The story is set in the late 90s in and around the Silicon Valley, and Deaver does a good job setting just the right tone for the hacker and computer industry culture during that Internet bubble period (1997–2000). He even takes the time to provide little historic tidbits regarding the evolution of computing. phate plans his killing to coincide with significant milestones in computing history, from the University of Pennsylvania announcing the first general-purpose computer to the world in 1946 to IBM’s 1981 announcement of the first affordable home computer for the masses.

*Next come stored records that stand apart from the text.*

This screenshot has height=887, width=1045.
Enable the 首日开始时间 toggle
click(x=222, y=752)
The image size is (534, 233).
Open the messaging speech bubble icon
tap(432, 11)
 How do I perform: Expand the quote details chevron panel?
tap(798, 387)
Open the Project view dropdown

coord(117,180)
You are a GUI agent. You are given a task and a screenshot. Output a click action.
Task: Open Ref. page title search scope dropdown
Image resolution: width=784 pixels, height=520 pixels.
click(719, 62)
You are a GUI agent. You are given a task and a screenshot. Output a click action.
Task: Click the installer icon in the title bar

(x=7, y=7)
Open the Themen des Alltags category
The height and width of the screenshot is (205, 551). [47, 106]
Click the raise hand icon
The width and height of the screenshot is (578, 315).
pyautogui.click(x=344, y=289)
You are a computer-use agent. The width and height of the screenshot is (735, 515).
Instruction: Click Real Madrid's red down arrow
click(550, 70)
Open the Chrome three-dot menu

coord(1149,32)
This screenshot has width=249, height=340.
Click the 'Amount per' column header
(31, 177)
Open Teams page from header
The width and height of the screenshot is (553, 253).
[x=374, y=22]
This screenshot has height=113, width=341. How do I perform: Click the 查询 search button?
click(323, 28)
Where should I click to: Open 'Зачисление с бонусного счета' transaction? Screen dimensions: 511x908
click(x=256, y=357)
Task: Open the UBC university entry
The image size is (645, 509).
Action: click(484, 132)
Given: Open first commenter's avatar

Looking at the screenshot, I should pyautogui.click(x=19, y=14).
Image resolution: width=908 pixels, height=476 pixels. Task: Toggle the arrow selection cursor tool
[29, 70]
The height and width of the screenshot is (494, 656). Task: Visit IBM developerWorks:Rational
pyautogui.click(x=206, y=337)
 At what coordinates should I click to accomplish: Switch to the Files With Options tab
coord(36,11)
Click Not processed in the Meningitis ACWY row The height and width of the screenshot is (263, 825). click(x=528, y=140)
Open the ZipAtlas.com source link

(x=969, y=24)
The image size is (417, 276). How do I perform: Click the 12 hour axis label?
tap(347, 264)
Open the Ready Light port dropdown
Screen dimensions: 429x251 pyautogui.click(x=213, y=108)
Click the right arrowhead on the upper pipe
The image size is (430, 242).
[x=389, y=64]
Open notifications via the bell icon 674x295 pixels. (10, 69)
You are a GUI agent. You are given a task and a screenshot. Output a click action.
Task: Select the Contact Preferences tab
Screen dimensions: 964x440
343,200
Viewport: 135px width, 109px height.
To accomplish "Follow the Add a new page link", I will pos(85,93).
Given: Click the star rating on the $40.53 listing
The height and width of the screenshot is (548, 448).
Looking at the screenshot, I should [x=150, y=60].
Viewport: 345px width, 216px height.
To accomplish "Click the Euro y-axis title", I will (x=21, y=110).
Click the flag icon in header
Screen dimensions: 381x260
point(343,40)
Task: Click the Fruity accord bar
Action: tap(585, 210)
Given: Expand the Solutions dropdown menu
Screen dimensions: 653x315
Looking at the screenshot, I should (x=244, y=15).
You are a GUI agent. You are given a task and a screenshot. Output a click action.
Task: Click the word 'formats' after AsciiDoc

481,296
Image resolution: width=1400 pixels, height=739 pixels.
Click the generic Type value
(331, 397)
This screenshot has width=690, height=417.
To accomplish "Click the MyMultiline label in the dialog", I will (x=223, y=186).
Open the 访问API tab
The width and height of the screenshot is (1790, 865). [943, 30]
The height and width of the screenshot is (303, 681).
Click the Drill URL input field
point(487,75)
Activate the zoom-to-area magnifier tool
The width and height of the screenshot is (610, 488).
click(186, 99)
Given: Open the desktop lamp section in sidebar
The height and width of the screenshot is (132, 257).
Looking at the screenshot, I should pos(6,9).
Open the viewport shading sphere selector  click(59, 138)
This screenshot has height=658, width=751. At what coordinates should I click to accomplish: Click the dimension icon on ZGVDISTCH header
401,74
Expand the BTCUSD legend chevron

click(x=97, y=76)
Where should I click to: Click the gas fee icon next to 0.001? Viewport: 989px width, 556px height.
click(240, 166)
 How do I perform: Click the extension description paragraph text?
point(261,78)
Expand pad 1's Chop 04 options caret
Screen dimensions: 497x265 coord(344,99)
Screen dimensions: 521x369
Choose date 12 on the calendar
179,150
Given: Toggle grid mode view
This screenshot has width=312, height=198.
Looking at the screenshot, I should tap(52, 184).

phate and Wyatt use a mix of real hacker and forensics tools—like Norton Commander, SATAN (Security Administrator Tool for Analyzing Networks), restore, and HyperTrace —and fake tools that sound genuine—like Vi-Scan 5.0, the FBI Forensic Detection Package, and the DOD Partition and File Allocation Analyzer—to do battle with each other.
Back in my IT days, I routinely ran Norton Commander on my disk operating system (DOS) computers and SATAN on my UNIX networks. For a non-techie, Deaver does a great job of explaining what a computer BIOS is, how hackers and crackers of all sorts had thick calluses on their fingertips because of how much time they spent in front of their computers, and how hackers stash their tools of the trade all over the Internet so that they can quickly grab them from any location in the world. However, his coup de grâce was his explanation of TrapDoor.
TrapDoor is a fictionalized tool that phate develops to track his victims and enemies. phate essentially creates a man-in-the-middle attack by compromising many of the major Internet Service Provider (ISP) border-gateway-protocol (BGP) routers (like Sprint, AT&T, Qwest, and others). These are the routers that form the Internet’s backbone by connecting ISPs. Once phate discovers the IP address of the victim’s computer, he instructs his botnet of BGP routers to watch for traffic to and from that address.
If the botnet sees traffic from that IP address, the botnet redirects that traffic to phate’s own servers for collection and then returns the traffic to the normal packet stream. The victim notices nothing because phate is not on the victim’s computer. That would be a nice trick if a hacker figured out how to do it. In his endnotes, Deaver explains that TrapDoor is not a real tool and that he does not know if any hacker has subsequently built it, nor does he name anybody who might have given him the idea for it. However, it seems unlikely that a crime novelist could develop that attack blueprint without talking to somebody who is at least thinking about how it might be done.
The Blue Nowhere is a good cyber thriller that gets the technical details right. I put this square on the shelf with other novels about hackers that do not exaggerate the craft. It also has the added benefit of being written by an accomplished novelist who knows a thing or two about plot, character development, and pace. It describes a time that we have mostly forgotten about these days: a time of modems, DOS, bulletin board systems, and the Internet bubble.
For the cybersecurity history buffs in the crowd, Deaver provides a nice window into the hacking culture of the time. It is a good candidate for the Cybersecurity Canon, and I highly recommend it.